REQUEST: Pull out every line of the material below and reproduce each one word for word, keeping the original order.

Data for locating words and elements:
* * * * * * *

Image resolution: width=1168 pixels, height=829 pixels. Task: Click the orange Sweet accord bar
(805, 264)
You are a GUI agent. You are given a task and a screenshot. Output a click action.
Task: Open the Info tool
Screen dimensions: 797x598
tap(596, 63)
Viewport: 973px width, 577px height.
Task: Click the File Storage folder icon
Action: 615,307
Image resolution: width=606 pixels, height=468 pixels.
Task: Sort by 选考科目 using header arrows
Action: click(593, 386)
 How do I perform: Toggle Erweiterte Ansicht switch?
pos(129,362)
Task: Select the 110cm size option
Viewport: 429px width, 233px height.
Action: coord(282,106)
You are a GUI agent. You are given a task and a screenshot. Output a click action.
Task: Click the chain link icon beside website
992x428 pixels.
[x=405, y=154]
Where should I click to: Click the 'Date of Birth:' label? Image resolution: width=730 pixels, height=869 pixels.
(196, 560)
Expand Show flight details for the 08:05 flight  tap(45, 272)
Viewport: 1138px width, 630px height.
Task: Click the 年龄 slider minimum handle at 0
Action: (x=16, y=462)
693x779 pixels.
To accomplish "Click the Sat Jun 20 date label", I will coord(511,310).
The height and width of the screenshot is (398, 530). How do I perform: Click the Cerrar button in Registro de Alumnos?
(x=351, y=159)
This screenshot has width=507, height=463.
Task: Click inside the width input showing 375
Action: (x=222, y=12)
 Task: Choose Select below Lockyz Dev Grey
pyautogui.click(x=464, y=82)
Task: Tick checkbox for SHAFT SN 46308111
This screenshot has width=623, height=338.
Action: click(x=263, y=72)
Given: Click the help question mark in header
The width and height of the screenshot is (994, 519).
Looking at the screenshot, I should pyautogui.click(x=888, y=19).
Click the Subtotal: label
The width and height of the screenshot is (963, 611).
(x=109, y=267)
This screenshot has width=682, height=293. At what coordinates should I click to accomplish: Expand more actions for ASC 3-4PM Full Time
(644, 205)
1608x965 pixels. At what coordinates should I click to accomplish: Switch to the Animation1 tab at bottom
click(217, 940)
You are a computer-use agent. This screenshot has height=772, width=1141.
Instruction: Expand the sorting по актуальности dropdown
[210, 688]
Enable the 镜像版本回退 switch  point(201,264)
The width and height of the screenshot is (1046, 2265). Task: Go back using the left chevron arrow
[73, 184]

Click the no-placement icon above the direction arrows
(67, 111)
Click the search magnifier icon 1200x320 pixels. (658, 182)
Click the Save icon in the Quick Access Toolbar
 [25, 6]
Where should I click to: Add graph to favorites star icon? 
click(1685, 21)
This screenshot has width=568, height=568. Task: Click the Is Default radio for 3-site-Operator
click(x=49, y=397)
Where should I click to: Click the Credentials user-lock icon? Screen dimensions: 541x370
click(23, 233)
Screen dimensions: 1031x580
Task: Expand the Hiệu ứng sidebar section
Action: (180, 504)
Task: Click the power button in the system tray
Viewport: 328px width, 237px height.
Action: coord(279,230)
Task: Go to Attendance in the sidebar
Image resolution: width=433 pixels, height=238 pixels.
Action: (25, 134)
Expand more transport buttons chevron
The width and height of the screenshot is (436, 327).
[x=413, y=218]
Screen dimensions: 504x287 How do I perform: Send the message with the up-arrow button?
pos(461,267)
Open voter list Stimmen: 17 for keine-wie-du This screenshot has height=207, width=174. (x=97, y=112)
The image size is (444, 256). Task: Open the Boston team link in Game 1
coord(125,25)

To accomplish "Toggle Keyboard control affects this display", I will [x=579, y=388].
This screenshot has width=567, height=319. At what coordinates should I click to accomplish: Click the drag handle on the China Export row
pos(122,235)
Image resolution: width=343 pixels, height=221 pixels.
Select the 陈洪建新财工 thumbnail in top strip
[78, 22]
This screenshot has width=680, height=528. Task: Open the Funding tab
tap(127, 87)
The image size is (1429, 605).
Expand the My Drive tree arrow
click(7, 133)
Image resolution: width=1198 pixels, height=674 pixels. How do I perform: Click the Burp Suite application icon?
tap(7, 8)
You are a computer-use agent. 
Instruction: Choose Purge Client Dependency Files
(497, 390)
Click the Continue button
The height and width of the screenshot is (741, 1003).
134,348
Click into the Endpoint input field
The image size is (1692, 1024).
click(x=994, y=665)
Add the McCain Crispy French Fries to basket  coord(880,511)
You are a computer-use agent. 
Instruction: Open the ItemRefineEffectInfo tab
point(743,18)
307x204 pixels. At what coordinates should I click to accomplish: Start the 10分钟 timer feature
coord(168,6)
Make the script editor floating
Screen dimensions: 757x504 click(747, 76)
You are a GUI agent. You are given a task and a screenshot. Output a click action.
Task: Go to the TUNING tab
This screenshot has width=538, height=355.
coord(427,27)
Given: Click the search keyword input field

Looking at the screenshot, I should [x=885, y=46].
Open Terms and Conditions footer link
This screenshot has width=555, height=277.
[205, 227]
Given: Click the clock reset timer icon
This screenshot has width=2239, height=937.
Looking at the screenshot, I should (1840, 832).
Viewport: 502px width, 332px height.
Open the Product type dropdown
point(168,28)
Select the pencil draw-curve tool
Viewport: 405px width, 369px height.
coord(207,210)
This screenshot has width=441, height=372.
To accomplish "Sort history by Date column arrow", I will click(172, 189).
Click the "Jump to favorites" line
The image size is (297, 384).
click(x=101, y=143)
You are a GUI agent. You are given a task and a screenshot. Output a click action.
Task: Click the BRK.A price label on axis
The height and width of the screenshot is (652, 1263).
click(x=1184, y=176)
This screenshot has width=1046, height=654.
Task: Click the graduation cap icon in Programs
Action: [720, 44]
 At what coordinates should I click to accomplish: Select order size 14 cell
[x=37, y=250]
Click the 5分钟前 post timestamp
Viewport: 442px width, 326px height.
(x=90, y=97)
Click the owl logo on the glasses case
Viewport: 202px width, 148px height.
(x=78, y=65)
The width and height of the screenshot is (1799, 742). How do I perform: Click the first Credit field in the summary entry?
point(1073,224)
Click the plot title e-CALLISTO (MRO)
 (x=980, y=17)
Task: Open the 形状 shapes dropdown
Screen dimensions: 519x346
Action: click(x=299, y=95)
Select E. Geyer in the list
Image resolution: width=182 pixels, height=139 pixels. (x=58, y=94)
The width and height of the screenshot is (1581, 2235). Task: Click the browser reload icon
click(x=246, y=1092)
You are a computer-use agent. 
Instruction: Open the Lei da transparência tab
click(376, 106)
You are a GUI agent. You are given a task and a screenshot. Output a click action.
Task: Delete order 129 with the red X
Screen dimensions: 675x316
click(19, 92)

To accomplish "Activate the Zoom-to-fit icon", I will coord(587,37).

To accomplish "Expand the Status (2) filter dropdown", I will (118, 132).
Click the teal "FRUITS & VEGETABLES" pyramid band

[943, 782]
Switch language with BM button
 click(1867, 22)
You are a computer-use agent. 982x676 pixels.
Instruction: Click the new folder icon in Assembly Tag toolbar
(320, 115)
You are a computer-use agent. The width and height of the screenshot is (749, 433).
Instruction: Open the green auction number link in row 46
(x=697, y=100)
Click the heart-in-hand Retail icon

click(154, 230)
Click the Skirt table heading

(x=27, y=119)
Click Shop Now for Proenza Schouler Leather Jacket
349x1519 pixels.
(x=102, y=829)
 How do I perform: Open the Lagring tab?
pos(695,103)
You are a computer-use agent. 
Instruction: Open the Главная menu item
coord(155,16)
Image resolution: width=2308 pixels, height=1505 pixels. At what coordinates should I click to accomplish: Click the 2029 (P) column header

* * * * * * *

ANSWER TO THIS TASK:
Image resolution: width=1168 pixels, height=829 pixels. Task: Click the orange Sweet accord bar
(805, 264)
You are a GUI agent. You are given a task and a screenshot. Output a click action.
Task: Open the Info tool
Screen dimensions: 797x598
tap(596, 63)
Viewport: 973px width, 577px height.
Task: Click the File Storage folder icon
Action: 615,307
Image resolution: width=606 pixels, height=468 pixels.
Task: Sort by 选考科目 using header arrows
Action: click(593, 386)
 How do I perform: Toggle Erweiterte Ansicht switch?
pos(129,362)
Task: Select the 110cm size option
Viewport: 429px width, 233px height.
Action: coord(282,106)
You are a GUI agent. You are given a task and a screenshot. Output a click action.
Task: Click the chain link icon beside website
992x428 pixels.
[x=405, y=154]
Where should I click to: Click the 'Date of Birth:' label? Image resolution: width=730 pixels, height=869 pixels.
(196, 560)
Expand Show flight details for the 08:05 flight  tap(45, 272)
Viewport: 1138px width, 630px height.
Task: Click the 年龄 slider minimum handle at 0
Action: (x=16, y=462)
693x779 pixels.
To accomplish "Click the Sat Jun 20 date label", I will coord(511,310).
The height and width of the screenshot is (398, 530). How do I perform: Click the Cerrar button in Registro de Alumnos?
(x=351, y=159)
This screenshot has width=507, height=463.
Task: Click inside the width input showing 375
Action: (x=222, y=12)
 Task: Choose Select below Lockyz Dev Grey
pyautogui.click(x=464, y=82)
Task: Tick checkbox for SHAFT SN 46308111
This screenshot has width=623, height=338.
Action: click(x=263, y=72)
Given: Click the help question mark in header
The width and height of the screenshot is (994, 519).
Looking at the screenshot, I should pyautogui.click(x=888, y=19).
Click the Subtotal: label
The width and height of the screenshot is (963, 611).
(x=109, y=267)
This screenshot has width=682, height=293. At what coordinates should I click to accomplish: Expand more actions for ASC 3-4PM Full Time
(644, 205)
1608x965 pixels. At what coordinates should I click to accomplish: Switch to the Animation1 tab at bottom
click(217, 940)
You are a computer-use agent. This screenshot has height=772, width=1141.
Instruction: Expand the sorting по актуальности dropdown
[210, 688]
Enable the 镜像版本回退 switch  point(201,264)
The width and height of the screenshot is (1046, 2265). Task: Go back using the left chevron arrow
[73, 184]

Click the no-placement icon above the direction arrows
(67, 111)
Click the search magnifier icon 1200x320 pixels. (658, 182)
Click the Save icon in the Quick Access Toolbar
 [25, 6]
Where should I click to: Add graph to favorites star icon? 
click(1685, 21)
This screenshot has width=568, height=568. Task: Click the Is Default radio for 3-site-Operator
click(x=49, y=397)
Where should I click to: Click the Credentials user-lock icon? Screen dimensions: 541x370
click(23, 233)
Screen dimensions: 1031x580
Task: Expand the Hiệu ứng sidebar section
Action: (180, 504)
Task: Click the power button in the system tray
Viewport: 328px width, 237px height.
Action: coord(279,230)
Task: Go to Attendance in the sidebar
Image resolution: width=433 pixels, height=238 pixels.
Action: (25, 134)
Expand more transport buttons chevron
The width and height of the screenshot is (436, 327).
[x=413, y=218]
Screen dimensions: 504x287 How do I perform: Send the message with the up-arrow button?
pos(461,267)
Open voter list Stimmen: 17 for keine-wie-du This screenshot has height=207, width=174. (x=97, y=112)
The image size is (444, 256). Task: Open the Boston team link in Game 1
coord(125,25)

To accomplish "Toggle Keyboard control affects this display", I will [x=579, y=388].
This screenshot has width=567, height=319. At what coordinates should I click to accomplish: Click the drag handle on the China Export row
pos(122,235)
Image resolution: width=343 pixels, height=221 pixels.
Select the 陈洪建新财工 thumbnail in top strip
[78, 22]
This screenshot has width=680, height=528. Task: Open the Funding tab
tap(127, 87)
The image size is (1429, 605).
Expand the My Drive tree arrow
click(7, 133)
Image resolution: width=1198 pixels, height=674 pixels. How do I perform: Click the Burp Suite application icon?
tap(7, 8)
You are a computer-use agent. 
Instruction: Choose Purge Client Dependency Files
(497, 390)
Click the Continue button
The height and width of the screenshot is (741, 1003).
134,348
Click into the Endpoint input field
The image size is (1692, 1024).
click(x=994, y=665)
Add the McCain Crispy French Fries to basket  coord(880,511)
You are a computer-use agent. 
Instruction: Open the ItemRefineEffectInfo tab
point(743,18)
307x204 pixels. At what coordinates should I click to accomplish: Start the 10分钟 timer feature
coord(168,6)
Make the script editor floating
Screen dimensions: 757x504 click(747, 76)
You are a GUI agent. You are given a task and a screenshot. Output a click action.
Task: Go to the TUNING tab
This screenshot has width=538, height=355.
coord(427,27)
Given: Click the search keyword input field

Looking at the screenshot, I should [x=885, y=46].
Open Terms and Conditions footer link
This screenshot has width=555, height=277.
[205, 227]
Given: Click the clock reset timer icon
This screenshot has width=2239, height=937.
Looking at the screenshot, I should (1840, 832).
Viewport: 502px width, 332px height.
Open the Product type dropdown
point(168,28)
Select the pencil draw-curve tool
Viewport: 405px width, 369px height.
coord(207,210)
This screenshot has width=441, height=372.
To accomplish "Sort history by Date column arrow", I will click(172, 189).
Click the "Jump to favorites" line
The image size is (297, 384).
click(x=101, y=143)
You are a GUI agent. You are given a task and a screenshot. Output a click action.
Task: Click the BRK.A price label on axis
The height and width of the screenshot is (652, 1263).
click(x=1184, y=176)
This screenshot has width=1046, height=654.
Task: Click the graduation cap icon in Programs
Action: [720, 44]
 At what coordinates should I click to accomplish: Select order size 14 cell
[x=37, y=250]
Click the 5分钟前 post timestamp
Viewport: 442px width, 326px height.
(x=90, y=97)
Click the owl logo on the glasses case
Viewport: 202px width, 148px height.
(x=78, y=65)
The width and height of the screenshot is (1799, 742). How do I perform: Click the first Credit field in the summary entry?
point(1073,224)
Click the plot title e-CALLISTO (MRO)
 (x=980, y=17)
Task: Open the 形状 shapes dropdown
Screen dimensions: 519x346
Action: click(x=299, y=95)
Select E. Geyer in the list
Image resolution: width=182 pixels, height=139 pixels. (x=58, y=94)
The width and height of the screenshot is (1581, 2235). Task: Click the browser reload icon
click(x=246, y=1092)
You are a computer-use agent. 
Instruction: Open the Lei da transparência tab
click(376, 106)
You are a GUI agent. You are given a task and a screenshot. Output a click action.
Task: Delete order 129 with the red X
Screen dimensions: 675x316
click(19, 92)

To accomplish "Activate the Zoom-to-fit icon", I will coord(587,37).

To accomplish "Expand the Status (2) filter dropdown", I will (118, 132).
Click the teal "FRUITS & VEGETABLES" pyramid band

[943, 782]
Switch language with BM button
 click(1867, 22)
You are a computer-use agent. 982x676 pixels.
Instruction: Click the new folder icon in Assembly Tag toolbar
(320, 115)
You are a computer-use agent. The width and height of the screenshot is (749, 433).
Instruction: Open the green auction number link in row 46
(x=697, y=100)
Click the heart-in-hand Retail icon

click(154, 230)
Click the Skirt table heading

(x=27, y=119)
Click Shop Now for Proenza Schouler Leather Jacket
349x1519 pixels.
(x=102, y=829)
 How do I perform: Open the Lagring tab?
pos(695,103)
You are a computer-use agent. 
Instruction: Open the Главная menu item
coord(155,16)
Image resolution: width=2308 pixels, height=1505 pixels. At what coordinates should I click to accomplish: Click the 2029 (P) column header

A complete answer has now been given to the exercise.